— EXCERPT PROVIDED —
<<<<

Friday, July 27, 2018

Creationism with a human face?



Lee Strobel is a former crime reporter and atheist who later converted to evangelical Christianity and became a pastor. His main claim to fame is the blockbuster "The Case for Christ".

"The Case for a Creator" is a kind of sequel to the book on Christ. Strobel seems to be an "old earth" creationist and supporter of the Intelligent Design (ID) movement. Old earth creationists (OECs for short) accept that the Earth and the universe are very old, and even use the Big Bang as evidence for a creator-god. However, they don't accept evolution. Instead, OECs believe that God created the living organisms by miraculous means, but for some reason choose to create over a span of billions of years. In this way, OECs can accept the old age of our planet and even the fossil series, while still claiming that the various organisms reflected in it are separate creations. To Darwinists, this sounds simply silly, but something close to old earth creationism was the standard position even of scientists before Darwin proposed natural selection as a purely materialist mechanism for how one organism can evolve into another.

The ID movement is dominated by old earth creationists, although it also regroups "hard" theistic evolutionists, young earth creationists and even agnostics. In many ways, "The Case for a Creator" could be seen as an introduction to the ideas of the ID movement, and several of the people interviewed by Strobel work for the conservative think tank Discovery Institute, whose Center for Science and Culture is the chief promoter of ID in the United States.

Strobel's arguments are too many to summarize in a short review, but many of them would be familiar to avid readers of this kind of literature: the Cambrian explosion and the lack of transitional fossils disprove Darwinism, the Big Bang and the kalam cosmological argument prove that the universe had a beginning and therefore must have a First Cause, irreducible complexity and information in living organisms point to design, consciousness cannot be reduced to brain states and hence some form of dualism must be correct, etc.

A more original argument comes from "The Privileged Planet", a book by Guillermo Gonzalez and J.W. Richards. The authors of this book (who are interviewed by Strobel) believe that Earth is uniquely fine tuned for life in general and intelligent life in particular. Indeed, the Earth is designed for discovery and science. This is a kind of anthropic principle (as used by theologians) applied specifically to our planet, rather than to the universe at large. It's also strikingly similar to "Rare Earth", a secular book by Peter Ward and Donald Brownlee!

I admit that "The Case for a Creator" was more to my liking than "The Case for Christ". This is hardly surprising. I don't consider myself religious, but I veer strongly towards some kind of deism or panentheism. Evangelical Christianity is something else again, and I believe Strobel have major problems squaring the ID scenario in general (which is compatible with any form of deism or theism) with his particular brand of Christian faith. At one point, he tells a story about two converts to Christianity who couldn't find a single scientific error in the Bible. Well, how did they define "scientific"? Perhaps demons do possess Gadarene swine, but is that a "scientific" proposition? What about the Deluge? Even creationists appeal to supernatural intervention to explain that one! Since the rest of the book sounds so sober (yes, really), this last chapter almost made me chuckle. Lee, come on.

>>>>

— TASK DIRECTIONS —
Please write the next part of the review of "The Case for a Creator," starting after its last sentence.

Extracted data entries:

<<<<

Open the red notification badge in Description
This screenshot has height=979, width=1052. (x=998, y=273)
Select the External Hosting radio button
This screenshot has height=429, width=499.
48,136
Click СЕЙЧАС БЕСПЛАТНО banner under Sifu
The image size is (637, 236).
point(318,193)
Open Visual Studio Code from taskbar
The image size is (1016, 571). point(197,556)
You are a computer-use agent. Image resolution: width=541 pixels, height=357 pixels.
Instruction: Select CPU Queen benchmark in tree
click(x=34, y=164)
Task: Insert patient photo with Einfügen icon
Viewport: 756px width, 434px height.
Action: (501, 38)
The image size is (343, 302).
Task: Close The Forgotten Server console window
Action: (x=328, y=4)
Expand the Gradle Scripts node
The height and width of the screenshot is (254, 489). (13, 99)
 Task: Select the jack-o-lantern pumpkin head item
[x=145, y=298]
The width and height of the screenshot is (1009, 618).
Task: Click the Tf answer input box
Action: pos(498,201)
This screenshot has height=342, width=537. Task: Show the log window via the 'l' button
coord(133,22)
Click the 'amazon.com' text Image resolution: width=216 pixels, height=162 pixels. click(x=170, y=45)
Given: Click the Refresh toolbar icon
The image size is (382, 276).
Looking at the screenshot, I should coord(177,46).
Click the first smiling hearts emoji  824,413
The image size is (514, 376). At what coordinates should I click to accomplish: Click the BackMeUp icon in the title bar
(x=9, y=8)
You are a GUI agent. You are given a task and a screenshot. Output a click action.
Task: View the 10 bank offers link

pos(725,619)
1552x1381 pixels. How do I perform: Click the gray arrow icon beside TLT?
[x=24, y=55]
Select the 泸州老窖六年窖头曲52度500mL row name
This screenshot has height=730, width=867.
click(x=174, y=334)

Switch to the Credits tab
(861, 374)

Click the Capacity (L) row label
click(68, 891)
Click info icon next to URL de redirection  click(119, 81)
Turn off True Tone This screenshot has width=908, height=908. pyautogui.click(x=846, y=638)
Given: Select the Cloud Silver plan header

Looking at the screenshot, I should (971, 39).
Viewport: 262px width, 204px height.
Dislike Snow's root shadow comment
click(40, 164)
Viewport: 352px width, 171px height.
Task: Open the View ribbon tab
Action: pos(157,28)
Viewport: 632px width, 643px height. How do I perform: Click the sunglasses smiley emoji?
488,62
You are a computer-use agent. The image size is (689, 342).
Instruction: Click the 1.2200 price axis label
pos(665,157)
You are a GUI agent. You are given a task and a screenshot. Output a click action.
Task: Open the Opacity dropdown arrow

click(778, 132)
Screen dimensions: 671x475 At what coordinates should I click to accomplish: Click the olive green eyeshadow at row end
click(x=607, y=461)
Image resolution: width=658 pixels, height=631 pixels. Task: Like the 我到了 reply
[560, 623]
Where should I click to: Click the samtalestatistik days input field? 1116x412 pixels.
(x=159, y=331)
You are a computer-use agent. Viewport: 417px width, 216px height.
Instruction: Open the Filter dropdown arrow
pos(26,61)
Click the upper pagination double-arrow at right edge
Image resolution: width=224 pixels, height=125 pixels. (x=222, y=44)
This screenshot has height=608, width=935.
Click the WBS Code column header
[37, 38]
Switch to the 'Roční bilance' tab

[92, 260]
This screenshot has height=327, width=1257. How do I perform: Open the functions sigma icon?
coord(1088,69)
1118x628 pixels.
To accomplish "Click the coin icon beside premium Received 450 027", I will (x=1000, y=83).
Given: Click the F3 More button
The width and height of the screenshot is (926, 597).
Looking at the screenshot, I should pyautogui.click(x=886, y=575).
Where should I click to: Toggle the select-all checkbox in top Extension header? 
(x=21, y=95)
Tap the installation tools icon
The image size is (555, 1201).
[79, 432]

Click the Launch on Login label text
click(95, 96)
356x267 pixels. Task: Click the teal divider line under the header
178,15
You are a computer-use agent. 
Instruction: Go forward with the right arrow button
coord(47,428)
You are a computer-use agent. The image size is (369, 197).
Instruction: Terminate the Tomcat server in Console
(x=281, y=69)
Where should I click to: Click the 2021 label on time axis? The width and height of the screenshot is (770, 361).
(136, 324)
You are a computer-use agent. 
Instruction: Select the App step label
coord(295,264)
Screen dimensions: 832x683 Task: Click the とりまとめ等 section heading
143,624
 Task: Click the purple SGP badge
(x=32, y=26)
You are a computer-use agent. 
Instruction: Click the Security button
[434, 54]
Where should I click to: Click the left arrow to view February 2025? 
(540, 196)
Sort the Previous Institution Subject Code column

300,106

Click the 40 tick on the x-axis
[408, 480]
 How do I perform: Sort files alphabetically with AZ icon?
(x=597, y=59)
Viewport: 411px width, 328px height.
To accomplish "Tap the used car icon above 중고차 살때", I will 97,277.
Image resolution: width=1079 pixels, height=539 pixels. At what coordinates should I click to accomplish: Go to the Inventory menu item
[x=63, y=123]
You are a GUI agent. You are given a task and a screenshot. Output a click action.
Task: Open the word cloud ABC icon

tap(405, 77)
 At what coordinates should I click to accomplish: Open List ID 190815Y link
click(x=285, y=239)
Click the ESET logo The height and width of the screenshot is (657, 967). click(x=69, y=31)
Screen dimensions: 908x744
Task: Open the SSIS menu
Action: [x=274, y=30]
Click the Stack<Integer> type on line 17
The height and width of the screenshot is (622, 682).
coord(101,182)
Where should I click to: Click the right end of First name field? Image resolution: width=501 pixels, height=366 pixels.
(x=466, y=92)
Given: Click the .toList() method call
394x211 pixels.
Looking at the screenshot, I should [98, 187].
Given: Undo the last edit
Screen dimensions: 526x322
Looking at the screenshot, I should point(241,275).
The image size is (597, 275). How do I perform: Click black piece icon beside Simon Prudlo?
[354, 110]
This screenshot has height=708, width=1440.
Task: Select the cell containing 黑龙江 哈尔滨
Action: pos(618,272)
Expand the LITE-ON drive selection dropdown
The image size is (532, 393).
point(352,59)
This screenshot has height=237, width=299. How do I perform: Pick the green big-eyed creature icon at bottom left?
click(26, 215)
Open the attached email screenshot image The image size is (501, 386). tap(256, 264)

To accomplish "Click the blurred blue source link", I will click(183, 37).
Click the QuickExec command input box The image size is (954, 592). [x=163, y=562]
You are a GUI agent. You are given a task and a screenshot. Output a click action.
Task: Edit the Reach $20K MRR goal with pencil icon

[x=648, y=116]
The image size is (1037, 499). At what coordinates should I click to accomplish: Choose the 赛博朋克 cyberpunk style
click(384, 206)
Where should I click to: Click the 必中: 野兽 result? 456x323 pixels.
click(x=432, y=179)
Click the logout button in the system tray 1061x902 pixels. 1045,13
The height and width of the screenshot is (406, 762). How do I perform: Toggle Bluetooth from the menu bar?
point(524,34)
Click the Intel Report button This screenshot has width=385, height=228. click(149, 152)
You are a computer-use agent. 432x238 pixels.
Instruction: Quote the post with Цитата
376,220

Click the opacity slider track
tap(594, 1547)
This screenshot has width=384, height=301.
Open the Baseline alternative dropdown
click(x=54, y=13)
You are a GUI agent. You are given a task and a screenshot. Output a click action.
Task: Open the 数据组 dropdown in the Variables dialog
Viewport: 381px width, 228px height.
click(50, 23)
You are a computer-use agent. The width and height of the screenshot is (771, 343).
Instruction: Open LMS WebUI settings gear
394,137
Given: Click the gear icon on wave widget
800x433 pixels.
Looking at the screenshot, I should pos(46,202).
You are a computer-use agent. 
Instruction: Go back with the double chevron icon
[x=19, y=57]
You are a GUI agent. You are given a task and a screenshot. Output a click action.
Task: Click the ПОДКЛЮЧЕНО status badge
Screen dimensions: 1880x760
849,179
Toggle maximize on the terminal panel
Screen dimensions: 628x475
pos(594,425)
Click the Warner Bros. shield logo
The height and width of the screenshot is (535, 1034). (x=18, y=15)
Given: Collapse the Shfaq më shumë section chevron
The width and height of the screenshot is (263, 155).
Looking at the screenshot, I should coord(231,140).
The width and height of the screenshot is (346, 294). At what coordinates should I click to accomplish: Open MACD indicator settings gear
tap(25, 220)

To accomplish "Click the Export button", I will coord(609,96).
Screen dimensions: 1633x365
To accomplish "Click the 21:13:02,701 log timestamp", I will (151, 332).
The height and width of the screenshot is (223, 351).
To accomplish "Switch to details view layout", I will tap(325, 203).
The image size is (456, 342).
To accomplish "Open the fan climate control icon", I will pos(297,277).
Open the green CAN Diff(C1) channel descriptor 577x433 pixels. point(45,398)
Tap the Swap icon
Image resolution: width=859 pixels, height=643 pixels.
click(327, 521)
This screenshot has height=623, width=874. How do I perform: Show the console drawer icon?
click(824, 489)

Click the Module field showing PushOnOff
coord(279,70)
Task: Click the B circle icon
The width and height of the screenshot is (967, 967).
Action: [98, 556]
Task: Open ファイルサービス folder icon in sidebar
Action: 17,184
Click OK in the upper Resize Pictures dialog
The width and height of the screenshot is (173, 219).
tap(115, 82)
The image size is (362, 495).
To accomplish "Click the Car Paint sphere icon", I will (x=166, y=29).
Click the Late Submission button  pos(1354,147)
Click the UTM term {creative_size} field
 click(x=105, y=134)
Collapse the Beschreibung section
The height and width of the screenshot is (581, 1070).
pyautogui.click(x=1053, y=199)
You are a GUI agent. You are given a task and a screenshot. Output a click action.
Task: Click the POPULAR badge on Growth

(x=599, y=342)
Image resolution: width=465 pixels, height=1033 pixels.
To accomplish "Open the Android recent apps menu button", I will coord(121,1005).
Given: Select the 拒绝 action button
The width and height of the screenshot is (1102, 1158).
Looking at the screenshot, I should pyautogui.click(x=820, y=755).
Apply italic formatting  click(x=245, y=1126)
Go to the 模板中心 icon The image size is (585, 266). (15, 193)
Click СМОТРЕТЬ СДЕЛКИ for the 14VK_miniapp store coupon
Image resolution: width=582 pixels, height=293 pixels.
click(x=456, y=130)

>>>>

— RESULT OF THIS EXERCISE —
On a more sober note, my main problem with Strobel's scenario comes early on in the book. The author admits that the Big Bang itself is compatible with both deism and theism, but argues in favour of the latter on the basis of *later* miraculous interventions - in this context, presumably the Cambrian explosion and other acts of separate creation. However, living organisms don't just look "designed". They also look "natural". They fit in perfectly with the rest of the material universe. In a certain sense, even intelligence and consciousness fits the material world. This is compatible with deism: a deist god creates both matter and spirit, and then "rigs" them to interact in such a manner that living organisms eventually appear. From a theological perspective, it could even be argued that the theist creator of Strobel's book is sillier than the deist god, since the former have to tinker with his creation as he goes along, while the latter sets up a material-spiritual process from the start that eventually gives rise to trilobites, ammonites or men.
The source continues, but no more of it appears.